──────── Input material ────────

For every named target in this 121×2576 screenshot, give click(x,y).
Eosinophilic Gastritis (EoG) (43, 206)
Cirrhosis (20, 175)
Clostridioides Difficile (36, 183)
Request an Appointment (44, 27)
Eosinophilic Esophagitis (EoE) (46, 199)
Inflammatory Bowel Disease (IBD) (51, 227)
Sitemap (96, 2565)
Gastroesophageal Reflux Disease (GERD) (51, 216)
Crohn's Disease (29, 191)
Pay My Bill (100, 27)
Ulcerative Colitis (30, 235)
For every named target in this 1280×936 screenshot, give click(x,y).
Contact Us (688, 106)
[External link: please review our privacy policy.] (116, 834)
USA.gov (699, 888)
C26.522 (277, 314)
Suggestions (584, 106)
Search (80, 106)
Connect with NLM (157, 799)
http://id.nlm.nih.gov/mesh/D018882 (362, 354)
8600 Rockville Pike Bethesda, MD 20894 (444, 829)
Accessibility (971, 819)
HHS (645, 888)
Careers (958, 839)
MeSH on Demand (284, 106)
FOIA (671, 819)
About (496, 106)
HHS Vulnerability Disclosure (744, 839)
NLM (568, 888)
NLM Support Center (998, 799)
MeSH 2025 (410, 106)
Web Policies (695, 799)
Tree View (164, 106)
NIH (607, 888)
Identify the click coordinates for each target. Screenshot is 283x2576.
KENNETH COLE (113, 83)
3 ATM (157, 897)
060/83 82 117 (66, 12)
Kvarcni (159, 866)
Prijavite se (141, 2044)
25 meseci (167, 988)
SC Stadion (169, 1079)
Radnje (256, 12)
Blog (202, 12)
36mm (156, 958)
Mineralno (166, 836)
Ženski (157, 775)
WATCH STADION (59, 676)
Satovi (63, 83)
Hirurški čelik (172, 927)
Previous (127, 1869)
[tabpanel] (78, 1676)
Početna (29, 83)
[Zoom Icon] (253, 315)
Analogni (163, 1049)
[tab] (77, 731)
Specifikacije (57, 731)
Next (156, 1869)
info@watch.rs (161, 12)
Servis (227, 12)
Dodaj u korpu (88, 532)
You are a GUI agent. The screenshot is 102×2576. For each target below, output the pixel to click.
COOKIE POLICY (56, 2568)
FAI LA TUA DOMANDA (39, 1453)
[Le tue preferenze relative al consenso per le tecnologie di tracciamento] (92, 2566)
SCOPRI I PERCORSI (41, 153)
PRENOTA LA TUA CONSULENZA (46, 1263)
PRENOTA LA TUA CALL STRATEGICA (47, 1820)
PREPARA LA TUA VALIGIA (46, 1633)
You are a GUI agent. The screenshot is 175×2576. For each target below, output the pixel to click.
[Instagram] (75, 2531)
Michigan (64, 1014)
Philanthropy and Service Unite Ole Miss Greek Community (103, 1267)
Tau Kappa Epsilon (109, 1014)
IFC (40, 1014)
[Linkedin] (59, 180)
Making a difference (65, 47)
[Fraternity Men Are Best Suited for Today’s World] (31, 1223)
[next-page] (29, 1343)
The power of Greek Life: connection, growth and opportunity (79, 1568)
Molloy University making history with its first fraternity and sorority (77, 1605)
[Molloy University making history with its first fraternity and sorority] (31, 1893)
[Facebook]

────────

In the material above, find the line containing "Previous (127, 1869)" and the line containing "PRENOTA LA TUA CONSULENZA (46, 1263)", then write out exactly those two lines and every line between them, and nothing more.

### Output of the exercise
Previous (127, 1869)
[tabpanel] (78, 1676)
Početna (29, 83)
[Zoom Icon] (253, 315)
Analogni (163, 1049)
[tab] (77, 731)
Specifikacije (57, 731)
Next (156, 1869)
info@watch.rs (161, 12)
Servis (227, 12)
Dodaj u korpu (88, 532)
You are a GUI agent. The screenshot is 102×2576. For each target below, output the pixel to click.
COOKIE POLICY (56, 2568)
FAI LA TUA DOMANDA (39, 1453)
[Le tue preferenze relative al consenso per le tecnologie di tracciamento] (92, 2566)
SCOPRI I PERCORSI (41, 153)
PRENOTA LA TUA CONSULENZA (46, 1263)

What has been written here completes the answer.